但他也知道自己撑不了太久。
铠甲上的纹路越来越烫,几乎要烧穿皮肤。他低头看了一眼,发现那些金色线条正在微微跳动,像是在呼应什么。
而冥渊虽然重伤,却没有倒下。它的身体还在悬浮,血瞳死死盯着他,眼中不再是轻蔑,而是某种更深的情绪。
像是震惊,又像是……认出。
“你的血……”它开口,声音沙哑,“为何与我同源?”
谢无妄抬眼。
“我不知道。”他说,“但我清楚一件事。”
他撑着雷锤,一点一点站了起来。
“你不是神。你只是个躲在黑暗里的怪物,靠偷别人的声音活命。
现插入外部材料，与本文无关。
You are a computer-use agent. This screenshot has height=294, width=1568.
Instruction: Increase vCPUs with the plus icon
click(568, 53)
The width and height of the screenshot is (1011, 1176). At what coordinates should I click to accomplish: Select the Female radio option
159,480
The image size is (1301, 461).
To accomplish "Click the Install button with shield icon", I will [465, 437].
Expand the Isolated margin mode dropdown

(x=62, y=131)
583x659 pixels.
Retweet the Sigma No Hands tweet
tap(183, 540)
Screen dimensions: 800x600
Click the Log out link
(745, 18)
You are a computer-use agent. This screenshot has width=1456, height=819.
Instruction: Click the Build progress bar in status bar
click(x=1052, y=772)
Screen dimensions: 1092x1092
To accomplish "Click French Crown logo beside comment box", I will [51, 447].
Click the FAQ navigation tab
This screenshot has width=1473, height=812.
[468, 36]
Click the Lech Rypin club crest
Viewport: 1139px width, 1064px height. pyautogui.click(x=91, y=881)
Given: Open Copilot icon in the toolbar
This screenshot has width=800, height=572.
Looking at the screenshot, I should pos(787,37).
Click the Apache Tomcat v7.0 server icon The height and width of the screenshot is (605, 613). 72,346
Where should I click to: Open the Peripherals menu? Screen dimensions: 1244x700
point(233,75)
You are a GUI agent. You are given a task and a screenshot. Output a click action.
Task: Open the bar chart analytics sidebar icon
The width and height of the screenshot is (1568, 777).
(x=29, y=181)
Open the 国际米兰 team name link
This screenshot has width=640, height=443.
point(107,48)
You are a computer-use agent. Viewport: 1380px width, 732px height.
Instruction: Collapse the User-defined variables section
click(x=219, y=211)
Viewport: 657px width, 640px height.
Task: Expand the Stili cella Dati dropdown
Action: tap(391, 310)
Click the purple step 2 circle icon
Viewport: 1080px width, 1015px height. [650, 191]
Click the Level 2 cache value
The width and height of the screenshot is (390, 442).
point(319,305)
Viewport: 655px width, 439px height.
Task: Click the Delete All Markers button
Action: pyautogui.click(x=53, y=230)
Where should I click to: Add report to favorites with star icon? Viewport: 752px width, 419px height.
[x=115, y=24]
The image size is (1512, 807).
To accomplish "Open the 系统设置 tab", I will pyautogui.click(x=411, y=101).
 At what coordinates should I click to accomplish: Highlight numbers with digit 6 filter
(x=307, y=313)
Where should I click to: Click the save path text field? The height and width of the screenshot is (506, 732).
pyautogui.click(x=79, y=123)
”
冥渊的身体抖了一下。
谢无妄往前走了一步。脚下的石头裂开,但他没有停下。
“你怕真实。”他说,“因为你只能靠谎言维持存在。”
他又走一步。
“可现在,你的声音没了。”
冥渊的触手开始颤抖,不再是攻击的姿态,而是本能地护住核心区域。它的黑雾越来越稀薄,金色血液不断滴落,湖面已经被腐蚀出一片焦黑的区域。
谢无奂再逼近一步。
雷锤抬起,指向它的脸。
“接下来,我会让你彻底闭嘴。”
冥渊的血瞳猛然收缩。
就在这时,谢无妄感觉到胸口一阵剧痛。不是外伤,而是来自内部。像是有什么东西在他的血脉里苏醒,顺着经脉往上爬。
他低头,看见铠甲上的金色纹路正沿着脖子向上蔓延,快要触及下巴。
而冥渊的伤口中,那金色血液仍在流动。